American singer Kelly Rowland has recorded songs for her four studio albums and has collaborated with other artists for duets and featured songs on their respective albums and charity singles. Her discography as a solo artist began in 2000 on the remix of R&B recording artist Avant's single "Separated". It also includes three studio albums (and an upcoming fourth album), two compilation albums, one box set, two extended plays, thirty-seven singles, including thirteen as a featured artist and five promotional singles, and two charted songs.

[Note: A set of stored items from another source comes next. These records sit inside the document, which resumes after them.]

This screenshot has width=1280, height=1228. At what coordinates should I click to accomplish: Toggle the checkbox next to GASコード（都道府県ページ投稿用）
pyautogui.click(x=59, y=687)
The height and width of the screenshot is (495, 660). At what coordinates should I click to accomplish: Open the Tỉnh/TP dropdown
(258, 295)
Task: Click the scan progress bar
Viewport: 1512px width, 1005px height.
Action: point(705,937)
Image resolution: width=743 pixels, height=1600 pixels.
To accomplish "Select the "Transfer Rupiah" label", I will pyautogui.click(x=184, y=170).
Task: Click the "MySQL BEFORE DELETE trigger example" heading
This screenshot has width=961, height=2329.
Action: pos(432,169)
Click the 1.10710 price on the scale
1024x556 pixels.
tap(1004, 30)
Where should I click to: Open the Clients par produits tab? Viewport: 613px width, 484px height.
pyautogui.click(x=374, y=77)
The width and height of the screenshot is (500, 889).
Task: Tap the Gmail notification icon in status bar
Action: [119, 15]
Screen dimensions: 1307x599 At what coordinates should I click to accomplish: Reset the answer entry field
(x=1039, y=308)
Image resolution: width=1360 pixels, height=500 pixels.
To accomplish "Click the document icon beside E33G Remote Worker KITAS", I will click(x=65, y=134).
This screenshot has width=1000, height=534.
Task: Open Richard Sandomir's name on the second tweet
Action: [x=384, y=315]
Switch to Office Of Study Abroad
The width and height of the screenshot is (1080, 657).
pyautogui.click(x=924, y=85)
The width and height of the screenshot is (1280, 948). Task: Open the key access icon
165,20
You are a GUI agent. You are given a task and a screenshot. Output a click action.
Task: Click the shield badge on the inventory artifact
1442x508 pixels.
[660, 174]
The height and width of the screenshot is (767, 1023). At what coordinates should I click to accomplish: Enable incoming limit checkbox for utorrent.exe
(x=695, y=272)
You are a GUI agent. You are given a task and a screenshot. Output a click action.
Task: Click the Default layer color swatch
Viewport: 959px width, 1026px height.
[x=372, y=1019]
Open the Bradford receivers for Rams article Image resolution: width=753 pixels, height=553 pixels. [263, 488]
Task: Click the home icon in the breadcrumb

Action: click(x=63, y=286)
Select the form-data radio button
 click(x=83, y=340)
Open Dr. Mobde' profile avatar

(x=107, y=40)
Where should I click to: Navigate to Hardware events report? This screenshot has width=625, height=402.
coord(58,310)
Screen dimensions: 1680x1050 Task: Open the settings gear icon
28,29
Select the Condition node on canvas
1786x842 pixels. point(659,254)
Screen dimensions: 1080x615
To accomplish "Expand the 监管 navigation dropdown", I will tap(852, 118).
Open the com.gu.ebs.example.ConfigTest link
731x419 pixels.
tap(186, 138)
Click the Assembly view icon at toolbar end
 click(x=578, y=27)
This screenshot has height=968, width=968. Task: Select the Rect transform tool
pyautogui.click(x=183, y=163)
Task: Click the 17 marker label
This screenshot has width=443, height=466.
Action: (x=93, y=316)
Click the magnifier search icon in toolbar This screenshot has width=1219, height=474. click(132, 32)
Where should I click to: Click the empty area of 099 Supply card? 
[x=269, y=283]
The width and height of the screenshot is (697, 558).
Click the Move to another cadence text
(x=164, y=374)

During the hiatus of Destiny's Child, Rowland released her debut solo album Simply Deep in 2002, which contained influences of alternative-R&B and rock music. It included her joint worldwide number-one single "Dilemma" with rapper Nelly, as well as the singles "Stole", "Can't Nobody" and "Train on a Track". Following Destiny's Child's disbandment, Rowland prepared her next studio album initially under the title My Story. However this was revamped and finally released in 2007 as Ms. Kelly. It featured the lead single, "Like This" with Eve, and the international hit single "Work". A third single "Ghetto", with Snoop Dogg, was also released, while the re-release spawned another single, "Daylight", with Travis McCoy.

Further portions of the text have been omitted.